After over thirty years of conceptual change studies in science and engineering education, researchers have yet to reach consensus on what conceptual change is, how it happens, and what concepts actually are. One of the more intriguing debates is between proponents of knowledge acquisition and participatory learning frameworks of conceptual change.
Within the knowledge acquisition framework, students transform their naïve or unformed conceptions of scientific phenomena into those conceptions held by experts (Gorodetsky & Keina, 2002). Many well established theories of conceptual change hold to the knowledge acquisition framework. Chi (2008), for example, discusses conceptual change as ontological category shifts such as reclassifying concepts like current as processes rather than materials. Instructors also seem to favor knowledge acquisition over participatory learning (Duit, Treagust, & Widodo, 2008). This is based on the view that scientific knowledge is “authoritative in nature” and the teacher is best positioned to determine what knowledge is correct and valuable (Leach & Scott, 2008, p. 658).

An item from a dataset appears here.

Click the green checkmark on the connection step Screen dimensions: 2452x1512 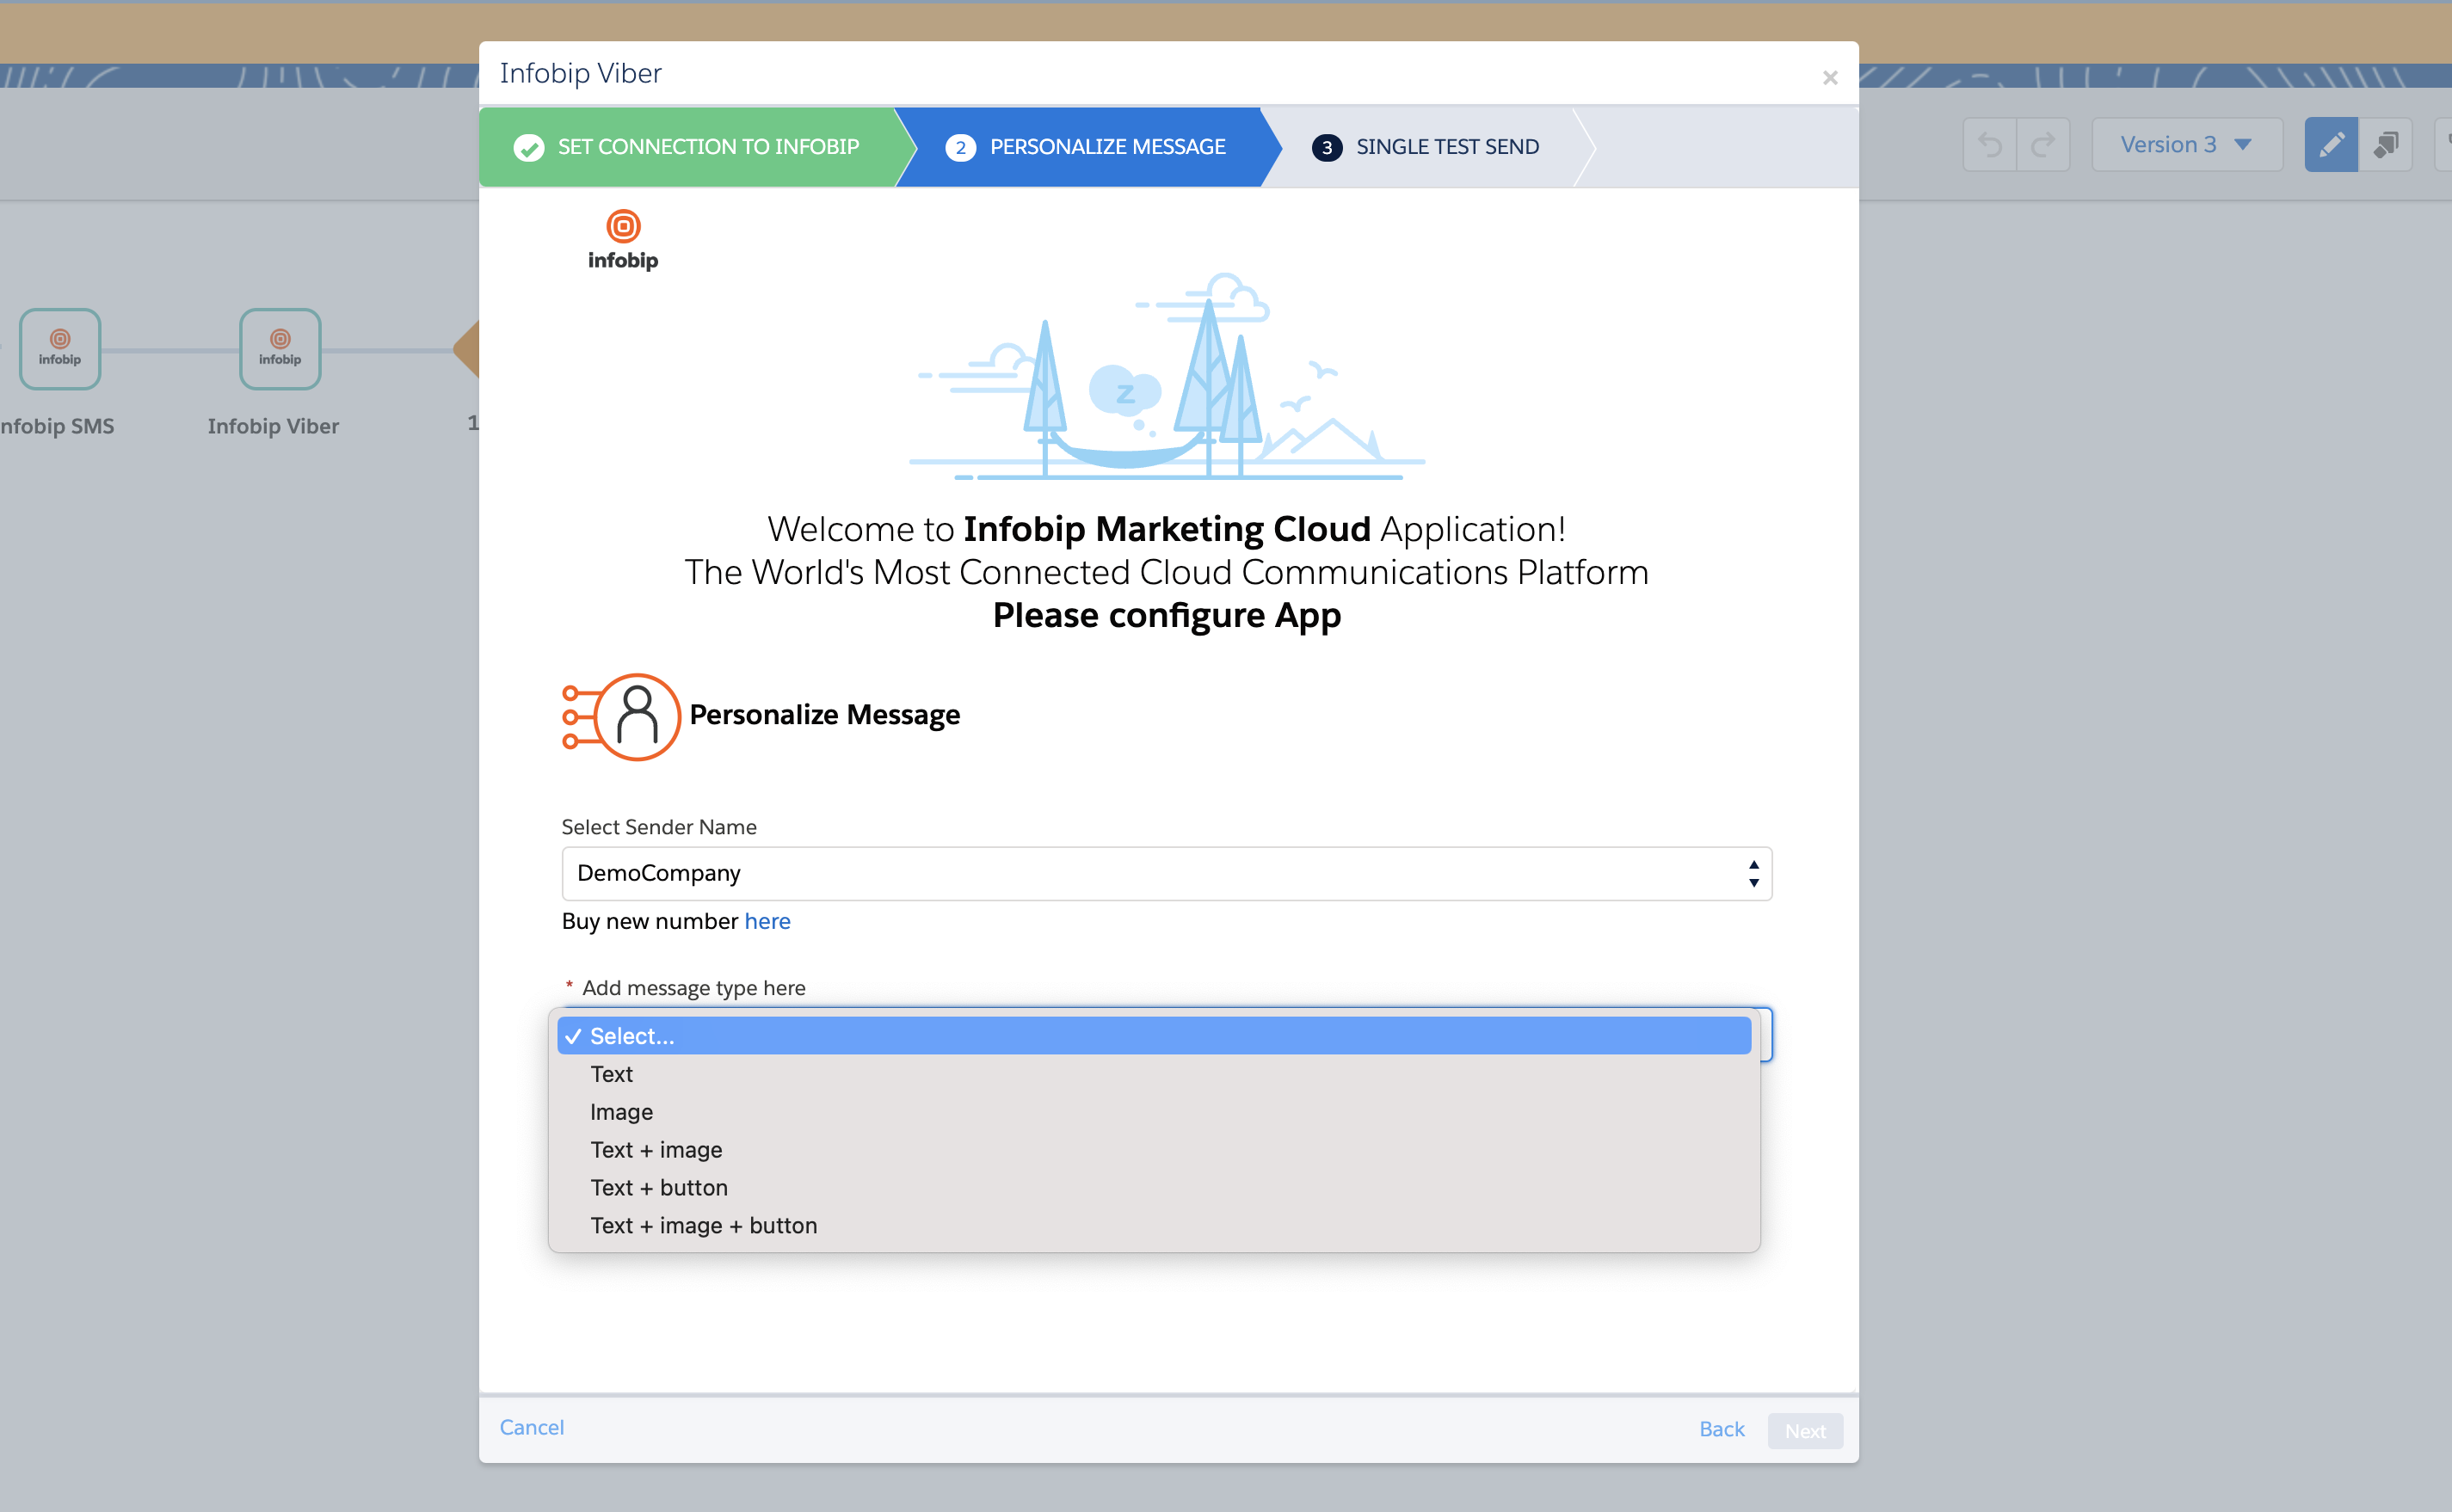pos(529,146)
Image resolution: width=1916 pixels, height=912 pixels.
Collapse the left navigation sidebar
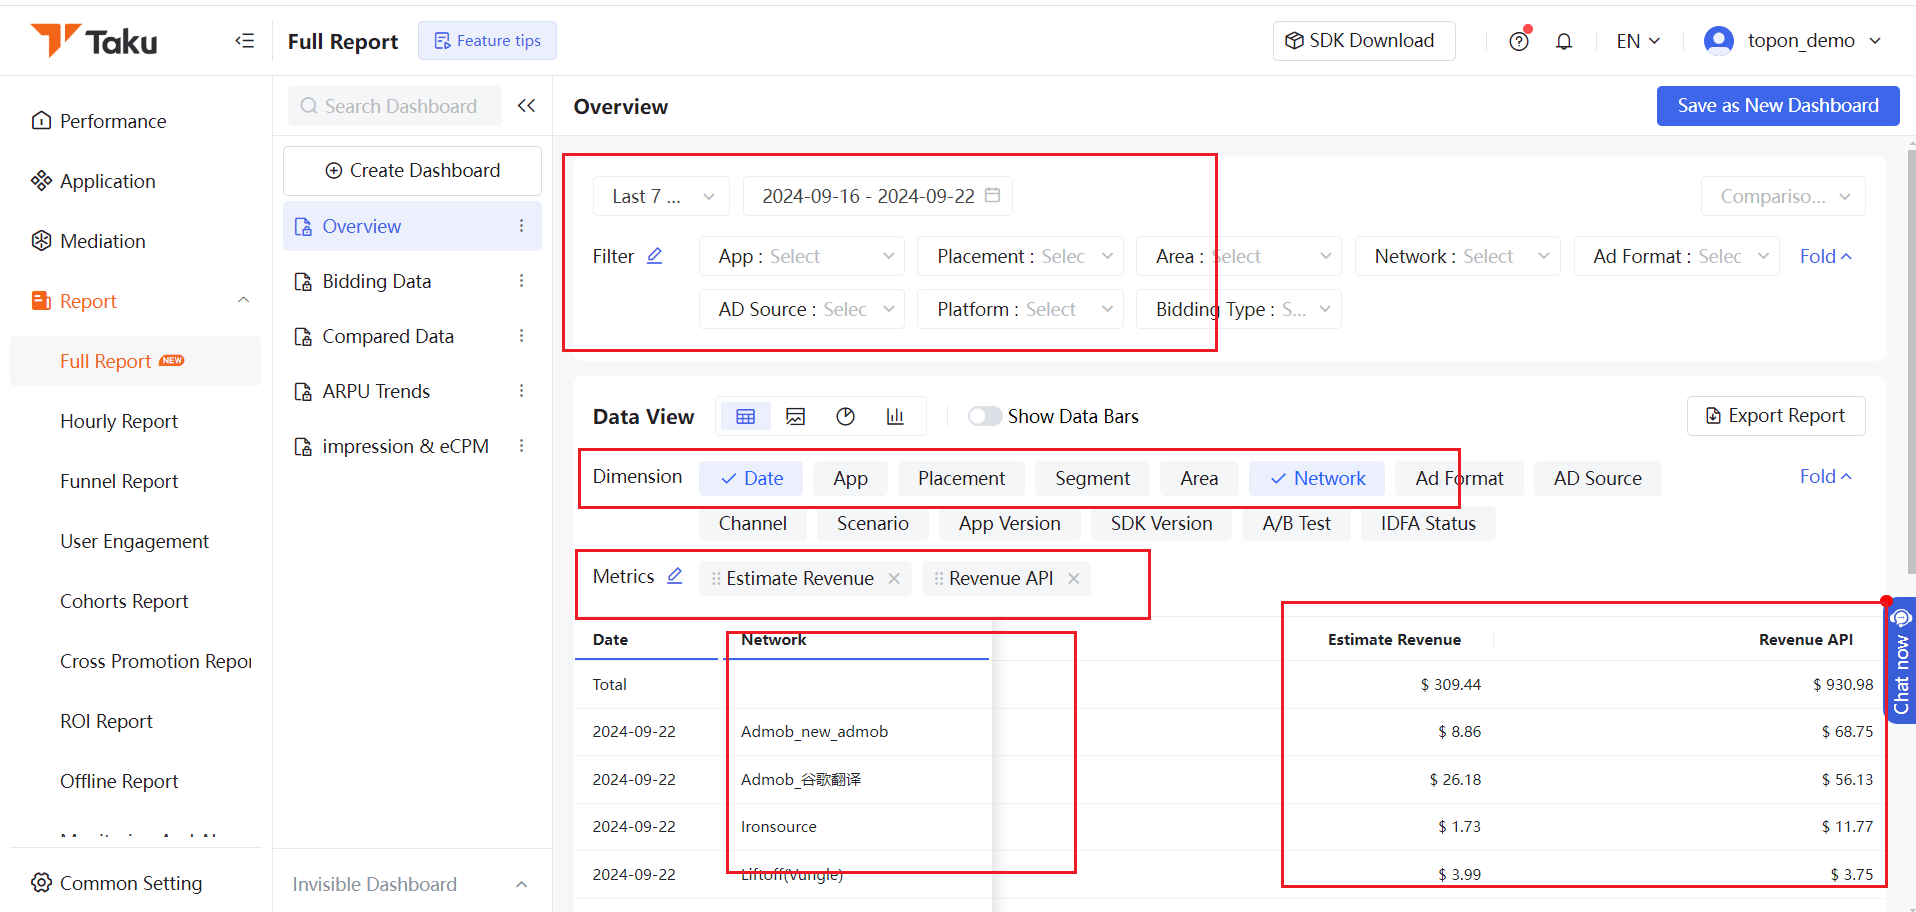pos(244,40)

Participatory learning favors understanding the process of science by placing students in a community of practice (Gorodetsky & Keina, 2002). Knowledge, in such settings, is socially constructed rather than determined by some external body. Thus, students are able to determine what is important to know, and develop a better understanding of the process of constructing knowledge. Duit and colleagues (2008) favor the participatory view of conceptual change and suggest that treating conceptual change as knowledge acquisition view neglects considerations of individual motivation and social structure.
While these two perspectives on conceptual change seem diametrically opposed, some suggest that they may simply be points on a continuum (Sinatra, 2002). Individual learning environments may contain elements of both and differ only in how much knowledge or process are favored and the amount of control students have over their own learning. For example, an instructor might teach science through inquiry-based lab assignments but provide some guidelines or scaffolds, or even model appropriate processes.
As an engineering educator, I lean towards participatory learning. I do not deny that engineers must have certain knowledge. Power engineers should not have robust misconceptions related to electric circuits. Hydraulic engineers should understand fluid dynamics. But, relevant engineering knowledge is rapidly changing and expanding. It would be impossible to teach our students everything they will ever need to know during their careers. Thus, we want our engineering graduates to be lifelong learners, to be able to develop new knowledge and determine for themselves what knowledge is important.
In other words, it is more important that students learn to be engineers rather than simply acquiring a body of engineering knowledge. Treating conceptual change as participatory learning places the emphasis on process rather than content, and thus places students in a better place for such ontological development.